Recently I had the opportunity to chat with Rohini Singh, author of The Time Manipulator’s Son, published by Something or Other Publishing. Rohini also has the distinction of being the first female Sci-Fi author from Trinidad.
IDI – Thank you so much for appearing with me today. It seems that you are a pioneer of sorts. Hopefully you have led the way for others to follow in your footsteps.
RS – That would be wonderful.
IDI – Rohini, who is your target audience? What aspect of your writing do you feel targets that specific group?
RS – Teens to young adults are my target audience. The challenges of growing up, bullying and embracing one’s differences are some of the aspects that teens face today. My target audience can relate to similar characters in the book and understand their trials and accomplishments.
IDI – You’re right about that. They are very serious aspects of growing up today.
Everyone has their own style/voice (if we’re doing our jobs right), but what author would you say your work most resembles?

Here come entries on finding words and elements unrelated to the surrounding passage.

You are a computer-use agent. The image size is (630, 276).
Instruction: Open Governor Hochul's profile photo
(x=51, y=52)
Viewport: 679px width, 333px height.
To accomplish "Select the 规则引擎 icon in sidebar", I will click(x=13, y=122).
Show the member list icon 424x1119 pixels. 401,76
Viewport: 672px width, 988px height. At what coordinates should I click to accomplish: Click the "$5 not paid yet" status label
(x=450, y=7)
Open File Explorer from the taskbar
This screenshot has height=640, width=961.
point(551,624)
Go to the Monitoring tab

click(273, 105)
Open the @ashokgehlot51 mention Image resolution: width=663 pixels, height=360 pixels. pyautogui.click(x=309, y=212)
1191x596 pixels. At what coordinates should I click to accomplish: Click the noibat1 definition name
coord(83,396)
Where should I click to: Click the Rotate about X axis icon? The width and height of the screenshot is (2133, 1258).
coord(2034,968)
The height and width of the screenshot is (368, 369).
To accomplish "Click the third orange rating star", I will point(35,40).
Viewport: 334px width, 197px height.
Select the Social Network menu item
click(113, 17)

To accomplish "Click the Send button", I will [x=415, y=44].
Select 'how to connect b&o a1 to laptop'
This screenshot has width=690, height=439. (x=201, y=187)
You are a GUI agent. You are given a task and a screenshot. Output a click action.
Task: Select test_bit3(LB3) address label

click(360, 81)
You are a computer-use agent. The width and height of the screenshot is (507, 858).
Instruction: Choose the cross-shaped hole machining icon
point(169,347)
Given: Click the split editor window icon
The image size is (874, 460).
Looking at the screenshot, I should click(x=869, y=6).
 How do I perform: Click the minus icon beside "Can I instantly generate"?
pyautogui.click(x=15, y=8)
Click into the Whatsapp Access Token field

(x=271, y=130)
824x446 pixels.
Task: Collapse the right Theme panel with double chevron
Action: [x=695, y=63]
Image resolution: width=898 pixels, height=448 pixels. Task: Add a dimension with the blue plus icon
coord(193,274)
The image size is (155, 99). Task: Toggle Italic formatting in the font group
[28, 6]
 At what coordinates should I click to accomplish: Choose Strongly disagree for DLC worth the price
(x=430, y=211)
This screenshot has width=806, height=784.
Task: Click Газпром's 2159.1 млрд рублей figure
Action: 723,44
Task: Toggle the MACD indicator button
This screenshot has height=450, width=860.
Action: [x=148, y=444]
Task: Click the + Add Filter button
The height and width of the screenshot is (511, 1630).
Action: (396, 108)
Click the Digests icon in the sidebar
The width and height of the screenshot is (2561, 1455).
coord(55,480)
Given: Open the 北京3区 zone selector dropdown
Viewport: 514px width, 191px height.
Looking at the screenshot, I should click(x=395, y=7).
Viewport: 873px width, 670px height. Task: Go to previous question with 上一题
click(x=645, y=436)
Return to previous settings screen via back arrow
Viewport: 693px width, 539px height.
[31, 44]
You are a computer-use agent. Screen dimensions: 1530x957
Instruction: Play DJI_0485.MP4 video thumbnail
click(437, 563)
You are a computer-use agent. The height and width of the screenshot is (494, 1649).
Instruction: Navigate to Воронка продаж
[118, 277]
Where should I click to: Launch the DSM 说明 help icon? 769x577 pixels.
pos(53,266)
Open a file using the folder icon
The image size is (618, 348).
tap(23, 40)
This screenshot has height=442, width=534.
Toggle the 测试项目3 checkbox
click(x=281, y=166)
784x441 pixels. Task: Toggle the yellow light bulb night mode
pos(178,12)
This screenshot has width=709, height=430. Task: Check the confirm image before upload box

RS – My style is quite similar to that of J. K. Rowling in terms of the vivid descriptions and vast imagination.
IDI – When did know that you were born to be a writer?
RS – At age fifteen, my English teacher unleashed my writing ability in her creative writing classes. The teacher repeatedly remarked that my descriptions were very vivid, my characters were outstanding and I had an incredible imagination.
IDI – It’s wonderful when someone sees the talent in a young writer and encourages it.
Can you tell us what you’re working on now? Maybe give us a peek.
RS – Here is a brief excerpt from second book of the series entitled, “The Time Manipulator’s Son and the Vipharan’s Visit”:
Daniel fell to his knees in anguish. He felt as though he was falling down a bottomless pit. The pressure from falling intensified with each second. He previously rolled back time to save his brother from getting injured in an accident. From altering the events during that time slot, he cause the death of a young boy’s father. His mother could not pay the mortgage and their house was repossessed and they had to move into a dilapidated apartment. His bother would have recovered from his injury, but now, he could not bring the boy’s father back. He was responsible for ruining the lives of the boy and his mother. He bent over, placed his palms on the floor and began weeping profusely. Then, the most horrible thought entered his mind…I am responsible for killing this boy’s father!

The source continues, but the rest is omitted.